CHAPLE disease (complement hyperactivation, angiopathic thrombosis, and protein-losing enteropathy) was first discovered in 2016 by researchers at the National Institute of Allergy and Infectious Diseases (NIAID). The disease leads to a deficiency in the complement protein CD55 – which normally helps control the body’s defense response to infections, injuries, or other threats. Without enough of that protein, the body’s defense mechanisms turn against its own healthy tissues instead of invaders.

CHAPLE disease causes people to lose protein in their gut, which can lead to life-threatening complications like thrombosis and severe gastrointestinal problems. It can cause frequent and dangerous nausea and vomiting, malnourishment, and infections. In one case, a 15-year-old from Bolivia suffered several of those symptoms and was stricken with frequent lung infections.

Most people diagnosed with CHAPLE disease are children, who face severely debilitating symptoms and life-threatening complications that begin in infancy. The NIAID team observed promising test results using eculizumab, a Food and Drug Administration (FDA)-approved treatment for a different genetic disease in the same spectrum. From there, the researchers were able to develop a treatment for patients with CHAPLE disease.
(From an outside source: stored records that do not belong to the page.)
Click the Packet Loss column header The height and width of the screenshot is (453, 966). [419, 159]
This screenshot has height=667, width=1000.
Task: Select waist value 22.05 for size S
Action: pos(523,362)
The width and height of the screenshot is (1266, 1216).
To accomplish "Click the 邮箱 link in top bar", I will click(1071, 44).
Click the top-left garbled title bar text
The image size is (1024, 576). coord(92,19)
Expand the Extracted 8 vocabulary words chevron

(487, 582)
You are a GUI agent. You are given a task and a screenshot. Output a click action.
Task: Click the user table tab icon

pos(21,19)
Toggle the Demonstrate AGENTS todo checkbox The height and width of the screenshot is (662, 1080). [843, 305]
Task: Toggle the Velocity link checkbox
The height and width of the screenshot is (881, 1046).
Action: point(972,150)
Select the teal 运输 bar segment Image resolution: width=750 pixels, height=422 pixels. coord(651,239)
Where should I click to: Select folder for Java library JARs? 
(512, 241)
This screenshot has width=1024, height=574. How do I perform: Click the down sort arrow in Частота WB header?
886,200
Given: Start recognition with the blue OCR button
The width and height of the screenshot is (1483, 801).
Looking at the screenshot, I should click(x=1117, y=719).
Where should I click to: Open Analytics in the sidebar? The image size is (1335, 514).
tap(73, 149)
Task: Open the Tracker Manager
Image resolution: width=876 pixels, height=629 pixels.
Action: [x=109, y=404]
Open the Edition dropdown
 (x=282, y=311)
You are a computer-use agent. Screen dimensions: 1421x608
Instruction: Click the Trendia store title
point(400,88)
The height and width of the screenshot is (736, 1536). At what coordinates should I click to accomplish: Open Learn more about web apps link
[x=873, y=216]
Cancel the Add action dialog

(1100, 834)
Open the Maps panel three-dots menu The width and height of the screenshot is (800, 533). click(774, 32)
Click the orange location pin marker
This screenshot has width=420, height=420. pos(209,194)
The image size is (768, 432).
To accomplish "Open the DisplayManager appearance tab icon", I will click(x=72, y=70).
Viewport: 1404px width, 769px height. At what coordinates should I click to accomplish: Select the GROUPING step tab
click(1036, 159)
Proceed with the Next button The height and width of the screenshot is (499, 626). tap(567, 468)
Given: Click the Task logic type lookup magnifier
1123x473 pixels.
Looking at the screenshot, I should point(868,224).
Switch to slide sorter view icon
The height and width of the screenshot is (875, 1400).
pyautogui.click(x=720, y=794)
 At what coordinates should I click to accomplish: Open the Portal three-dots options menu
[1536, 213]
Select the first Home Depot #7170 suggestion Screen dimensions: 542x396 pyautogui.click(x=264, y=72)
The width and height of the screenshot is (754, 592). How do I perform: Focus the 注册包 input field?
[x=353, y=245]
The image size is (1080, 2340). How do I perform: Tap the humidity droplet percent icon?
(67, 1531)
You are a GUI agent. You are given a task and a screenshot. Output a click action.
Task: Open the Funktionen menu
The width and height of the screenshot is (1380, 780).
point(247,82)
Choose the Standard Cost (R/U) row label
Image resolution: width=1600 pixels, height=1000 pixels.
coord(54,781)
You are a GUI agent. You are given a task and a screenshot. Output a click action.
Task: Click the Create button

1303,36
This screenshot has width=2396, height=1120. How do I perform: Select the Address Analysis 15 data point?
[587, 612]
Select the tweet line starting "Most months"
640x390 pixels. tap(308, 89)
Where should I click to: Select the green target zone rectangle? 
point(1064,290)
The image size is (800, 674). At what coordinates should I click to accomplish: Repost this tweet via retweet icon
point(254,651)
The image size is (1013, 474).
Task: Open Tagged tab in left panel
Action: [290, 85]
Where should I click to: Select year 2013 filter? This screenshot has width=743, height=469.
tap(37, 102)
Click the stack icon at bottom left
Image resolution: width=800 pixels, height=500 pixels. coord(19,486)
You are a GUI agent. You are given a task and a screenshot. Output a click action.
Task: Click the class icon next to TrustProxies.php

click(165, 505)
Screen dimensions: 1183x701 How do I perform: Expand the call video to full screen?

After the initial discovery of CHAPLE disease, NIAID researchers filed a patent application in 2017 for a method of diagnosing and treating it. After positive test results from off-label use of eculizumab in 16 people with CHAPLE disease, they initiated a Cooperative Research and Development Agreement (CRADA) to develop the technology. In 2020, NIAID entered a CRADA with Regeneron to study the safety and efficacy of Regeneron’s proprietary compound pozelimab in a Phase II/III trial in people with CHAPLE disease.

The CRADA was extensively negotiated and went through numerous revisions and three subsequent amendments. Funding was secured under the CRADA to conduct a multi-site, 110-week Phase II/III trial examining the Regeneron compound in patients with CHAPLE disease. After the trial was successfully completed, Regeneron filed a biologics license application with the FDA, which was accepted for priority review, given the significance of its anticipated impact on patient care.

In August 2023, Veopoz® (pozelimab-bbfg) became the first FDA-approved treatment for CHAPLE disease. The NIAID team hopes that pozelimab’s discovery and development could be a model for future discoveries that might offer hope to the 25 to 30 million Americans who suffer from rare diseases.

And that teenager from Bolivia? He had his travel coordinated to the United States to participate in the trial at the NIH Clinical Center. Now, he is symptom-free and enjoying a life of normal eating and activities for the first time. A true, inspirational tech transfer success!

This technology received a 2025 FLC Impact Award.